Keywords: DNA Sequencing, Taq DNA Polymerase, Directed Evolution, Nucleotides

Low cost whole genome sequencing technologies promise to revolutionize biomedical research and usher in an era of personalized medicine. The reductions in cost and time that are needed to make routine genome sequencing practical will require new methodologies, the most developed of which are “sequencing-by-synthesis” (SBS) methods that involve direct detection of polymerase-mediated synthesis.[1] Helicos BioSciences (Cambridge, MA) has commercialized a single-molecule SBS platform in which spatially separated oligonucleotides are sequenced in parallel through the use of total internal reflection illumination microscopy to detect the addition of deoxynucleotide triphosphates bearing fluorophores attached via cleavable linkers (dNTP-Fl, Figures 1a and S1).[2] After incorporation and detection of the modified dNTP, the disulfide bond of the linker is cleaved to release the fluorophore, and after capping with iodoacetamide, a spectroscopically dark primer is regenerated which is then ready for an additional round of dNTP-Fl incorporation. Removal of the fluorophore leaves behind a portion of the linker, referred to as a ‘scar’ (Figure 1b), and sequential rounds of sequencing eventually results in a run of modified nucleotides at the primer terminus. Ultimately, polymerase recognition of modified nucleotides, both during incorporation of the dNTP-Fl, and after incorporation as part of scarred primer terminus, limits this and other SBS methods.

Figure 1
SBS substrates and selection system. a) Modified dUTP used in sequencing (R=H) or selection experiments (R=CH2NHCO-biotin). b) Representative scarred nucleotide. R1 = H at primer terminus and DNA when in remainder of primer. c) Activity based phage display ...

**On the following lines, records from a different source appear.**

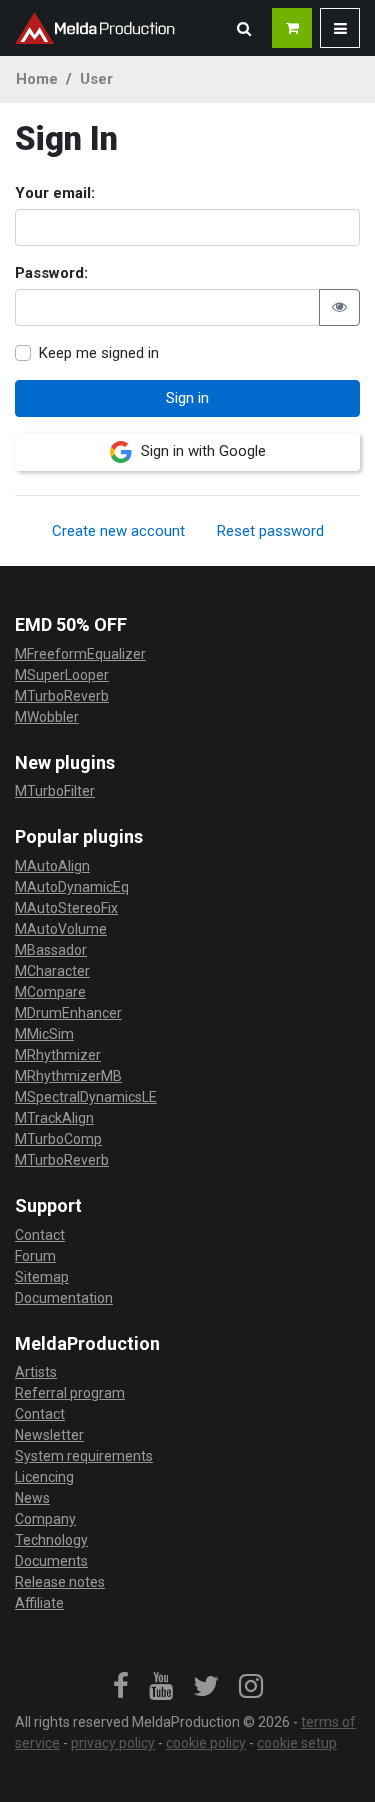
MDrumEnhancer (68, 1013)
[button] (244, 28)
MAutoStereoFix (66, 908)
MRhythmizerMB (68, 1076)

A variety of approaches have been pursued for developing polymerases with novel activities, including screening variants produced by rational design[3] or random mutagenesis,[4] and selections based on in vitro compartmentalization[5] or phage display.[6] In previous work,[6] we demonstrated that polymerase mutants with specific, non-natural catalytic properties can be isolated from large libraries of mutants through the use of an activity-based selection system that relies on the co-display of DNA mutants and their oligonucleotide substrate on M13 phage (Figure 1c). Phage production is optimized such that each phage particle displays one or zero polymerase mutants via fusion to a phagemid-encoded pIII, and four to five “acidic peptides” via fusions to the phage genome-encoded pIII. The displayed acidic peptides are used to attach oligonucleotide primers to the surface of the phage particle via a covalently linked “basic peptide.” Because all of the pIII proteins are localized to one end of the phage particle, a displayed polymerase preferentially extends the primers that are covalently attached to the same phage particle. Biotinylation of the dNTP substrate, natural or modified, enables selective recovery of the active polymerases and their respective genes using streptavidin beads. Thus, libraries can be enriched in mutants possessing a desired activity, such as the recognition of modified substrates. Using this directed evolution approach we previously evolved polymerases that can synthesize RNA,[6a] DNA containing C2’-O-methyl modified nucleotides,[6b] or DNA containing unnatural hydrophobic nucleobase analogs.[6c] While the selection system is compatible with either Klenow fragment (Kf, the N-terminal truncation of E. coli polymerase I) or Stoffel fragment (Sf, the N-terminal truncation of Taq) DNA polymerases, all previous successes have been with Sf, which may be related to a link between thermostability and evolvability.[7] Also, initial efforts to evolve Kf mutants tailored for the Helicos nucleotides failed, thus our attention turned to the evolution of Sf.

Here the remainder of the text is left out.